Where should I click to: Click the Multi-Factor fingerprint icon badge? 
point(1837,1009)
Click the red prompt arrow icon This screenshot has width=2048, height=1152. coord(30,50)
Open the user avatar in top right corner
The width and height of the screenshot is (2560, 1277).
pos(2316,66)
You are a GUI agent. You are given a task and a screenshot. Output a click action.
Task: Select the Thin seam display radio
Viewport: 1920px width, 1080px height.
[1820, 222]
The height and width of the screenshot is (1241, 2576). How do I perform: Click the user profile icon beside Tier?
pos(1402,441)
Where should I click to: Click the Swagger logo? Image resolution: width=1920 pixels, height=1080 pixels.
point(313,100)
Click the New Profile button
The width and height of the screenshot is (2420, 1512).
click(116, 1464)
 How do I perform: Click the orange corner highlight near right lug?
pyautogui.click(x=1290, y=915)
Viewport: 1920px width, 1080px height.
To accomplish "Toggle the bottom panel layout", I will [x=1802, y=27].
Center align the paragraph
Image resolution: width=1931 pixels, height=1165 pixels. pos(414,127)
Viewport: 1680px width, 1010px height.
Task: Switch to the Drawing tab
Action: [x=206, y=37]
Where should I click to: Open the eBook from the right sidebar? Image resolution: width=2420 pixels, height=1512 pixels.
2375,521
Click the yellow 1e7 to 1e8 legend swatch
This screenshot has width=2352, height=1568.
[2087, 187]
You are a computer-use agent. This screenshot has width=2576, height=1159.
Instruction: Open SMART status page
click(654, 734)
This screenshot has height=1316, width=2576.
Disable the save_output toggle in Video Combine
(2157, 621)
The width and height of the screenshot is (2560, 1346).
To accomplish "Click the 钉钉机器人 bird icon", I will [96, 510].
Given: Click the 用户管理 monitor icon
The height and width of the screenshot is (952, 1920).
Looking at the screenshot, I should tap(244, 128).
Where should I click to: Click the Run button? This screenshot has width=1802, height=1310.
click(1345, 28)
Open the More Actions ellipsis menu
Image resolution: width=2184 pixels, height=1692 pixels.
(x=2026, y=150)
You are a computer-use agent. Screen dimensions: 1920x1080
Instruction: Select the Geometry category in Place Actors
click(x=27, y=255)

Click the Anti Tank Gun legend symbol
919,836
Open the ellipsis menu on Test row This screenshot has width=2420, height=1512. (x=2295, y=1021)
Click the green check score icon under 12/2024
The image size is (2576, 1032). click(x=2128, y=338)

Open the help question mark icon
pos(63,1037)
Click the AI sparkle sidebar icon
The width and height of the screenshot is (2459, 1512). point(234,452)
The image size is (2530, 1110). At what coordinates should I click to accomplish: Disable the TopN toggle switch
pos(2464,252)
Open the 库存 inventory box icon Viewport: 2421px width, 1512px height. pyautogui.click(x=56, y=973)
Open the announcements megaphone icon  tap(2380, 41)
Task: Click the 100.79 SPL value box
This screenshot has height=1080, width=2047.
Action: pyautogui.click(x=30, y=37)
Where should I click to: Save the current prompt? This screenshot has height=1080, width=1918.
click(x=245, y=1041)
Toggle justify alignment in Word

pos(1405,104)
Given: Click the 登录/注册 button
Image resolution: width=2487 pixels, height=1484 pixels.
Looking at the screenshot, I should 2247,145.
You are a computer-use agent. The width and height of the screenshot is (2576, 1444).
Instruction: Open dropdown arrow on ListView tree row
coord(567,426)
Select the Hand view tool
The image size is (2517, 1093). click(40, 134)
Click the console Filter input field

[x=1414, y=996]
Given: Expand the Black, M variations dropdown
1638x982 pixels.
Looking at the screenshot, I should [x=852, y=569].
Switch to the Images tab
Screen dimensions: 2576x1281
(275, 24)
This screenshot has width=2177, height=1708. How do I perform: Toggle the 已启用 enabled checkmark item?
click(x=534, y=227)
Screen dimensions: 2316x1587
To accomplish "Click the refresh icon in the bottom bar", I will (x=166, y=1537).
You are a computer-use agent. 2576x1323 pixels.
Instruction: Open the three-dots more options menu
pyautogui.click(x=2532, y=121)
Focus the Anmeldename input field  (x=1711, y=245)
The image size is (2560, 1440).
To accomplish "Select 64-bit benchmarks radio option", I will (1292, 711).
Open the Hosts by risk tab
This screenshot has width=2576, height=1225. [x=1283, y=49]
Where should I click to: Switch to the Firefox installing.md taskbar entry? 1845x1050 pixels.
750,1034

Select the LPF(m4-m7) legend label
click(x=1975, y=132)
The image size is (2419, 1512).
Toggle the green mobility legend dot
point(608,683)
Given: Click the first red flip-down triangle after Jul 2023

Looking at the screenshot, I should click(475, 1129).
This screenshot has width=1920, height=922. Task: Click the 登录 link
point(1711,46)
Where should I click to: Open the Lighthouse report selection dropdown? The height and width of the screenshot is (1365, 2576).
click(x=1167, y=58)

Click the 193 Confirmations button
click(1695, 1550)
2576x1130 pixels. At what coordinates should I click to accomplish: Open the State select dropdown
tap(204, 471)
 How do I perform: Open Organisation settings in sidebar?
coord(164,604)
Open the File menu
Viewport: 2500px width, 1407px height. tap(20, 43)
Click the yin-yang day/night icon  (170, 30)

# Action item
Note every line of the entries in which "computer" appears, and copy it down.

# Solution for this problem
You are a computer-use agent. This screenshot has width=2576, height=1159.
You are a computer-use agent. Screen dimensions: 1920x1080
You are a computer-use agent. The width and height of the screenshot is (2576, 1444).
You are a computer-use agent. 2576x1323 pixels.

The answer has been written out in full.